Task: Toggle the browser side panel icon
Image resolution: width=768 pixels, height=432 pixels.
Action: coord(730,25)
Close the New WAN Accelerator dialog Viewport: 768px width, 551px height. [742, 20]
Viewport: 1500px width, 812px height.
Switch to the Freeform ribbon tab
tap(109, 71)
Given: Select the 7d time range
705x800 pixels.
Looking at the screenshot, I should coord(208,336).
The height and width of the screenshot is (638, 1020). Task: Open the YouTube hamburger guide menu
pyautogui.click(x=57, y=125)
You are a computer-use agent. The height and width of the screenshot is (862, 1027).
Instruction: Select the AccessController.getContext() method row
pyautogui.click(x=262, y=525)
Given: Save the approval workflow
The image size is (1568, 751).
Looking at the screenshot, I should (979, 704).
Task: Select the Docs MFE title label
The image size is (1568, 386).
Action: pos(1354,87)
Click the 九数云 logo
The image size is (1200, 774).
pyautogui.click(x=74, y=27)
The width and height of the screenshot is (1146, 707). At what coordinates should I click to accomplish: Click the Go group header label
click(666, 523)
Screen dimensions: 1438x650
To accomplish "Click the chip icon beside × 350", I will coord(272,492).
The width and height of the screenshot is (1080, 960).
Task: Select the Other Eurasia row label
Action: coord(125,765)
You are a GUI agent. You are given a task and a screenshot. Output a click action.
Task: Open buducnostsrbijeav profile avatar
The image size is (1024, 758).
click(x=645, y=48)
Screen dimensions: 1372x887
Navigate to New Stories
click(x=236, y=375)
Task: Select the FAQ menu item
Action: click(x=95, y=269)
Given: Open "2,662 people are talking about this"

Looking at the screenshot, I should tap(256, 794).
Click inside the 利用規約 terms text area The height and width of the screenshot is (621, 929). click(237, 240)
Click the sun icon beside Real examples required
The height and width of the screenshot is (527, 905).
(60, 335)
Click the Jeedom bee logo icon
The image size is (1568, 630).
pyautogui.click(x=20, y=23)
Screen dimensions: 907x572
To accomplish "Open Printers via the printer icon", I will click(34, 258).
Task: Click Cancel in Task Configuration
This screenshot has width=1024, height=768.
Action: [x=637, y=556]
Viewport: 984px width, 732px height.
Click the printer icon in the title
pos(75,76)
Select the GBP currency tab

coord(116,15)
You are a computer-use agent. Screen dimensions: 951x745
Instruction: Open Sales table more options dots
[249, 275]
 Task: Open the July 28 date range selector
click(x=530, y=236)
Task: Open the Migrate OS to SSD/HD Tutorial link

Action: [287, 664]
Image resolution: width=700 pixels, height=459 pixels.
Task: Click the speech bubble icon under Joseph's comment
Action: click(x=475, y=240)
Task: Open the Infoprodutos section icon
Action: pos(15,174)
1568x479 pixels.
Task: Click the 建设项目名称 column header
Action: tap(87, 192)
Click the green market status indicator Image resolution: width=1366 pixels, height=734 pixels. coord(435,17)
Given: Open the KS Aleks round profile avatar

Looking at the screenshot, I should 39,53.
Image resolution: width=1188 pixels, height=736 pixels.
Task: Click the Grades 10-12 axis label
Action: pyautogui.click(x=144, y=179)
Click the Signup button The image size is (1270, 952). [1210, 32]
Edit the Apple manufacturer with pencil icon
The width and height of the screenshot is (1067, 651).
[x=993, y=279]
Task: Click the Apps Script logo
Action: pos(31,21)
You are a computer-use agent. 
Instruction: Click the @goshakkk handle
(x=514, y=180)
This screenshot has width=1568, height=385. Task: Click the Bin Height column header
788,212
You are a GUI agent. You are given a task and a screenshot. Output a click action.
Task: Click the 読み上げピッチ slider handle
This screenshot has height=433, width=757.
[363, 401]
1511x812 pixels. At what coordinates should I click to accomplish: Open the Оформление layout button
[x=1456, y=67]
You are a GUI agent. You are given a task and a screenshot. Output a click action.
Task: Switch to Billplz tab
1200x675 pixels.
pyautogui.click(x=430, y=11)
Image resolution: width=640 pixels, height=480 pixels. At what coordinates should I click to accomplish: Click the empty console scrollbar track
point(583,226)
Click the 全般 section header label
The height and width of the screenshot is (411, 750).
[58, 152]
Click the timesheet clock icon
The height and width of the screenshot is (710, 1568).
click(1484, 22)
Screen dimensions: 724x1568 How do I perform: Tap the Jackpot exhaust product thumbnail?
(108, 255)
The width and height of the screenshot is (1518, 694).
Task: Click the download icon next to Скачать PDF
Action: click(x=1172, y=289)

=-=-=-=-=

* PROBLEM DETAILS
From the first line of the data through the line with "Given: Select the 7d time range", quote each line exactly and add nothing else.

* ANSWER SPACE
Task: Toggle the browser side panel icon
Image resolution: width=768 pixels, height=432 pixels.
Action: coord(730,25)
Close the New WAN Accelerator dialog Viewport: 768px width, 551px height. [742, 20]
Viewport: 1500px width, 812px height.
Switch to the Freeform ribbon tab
tap(109, 71)
Given: Select the 7d time range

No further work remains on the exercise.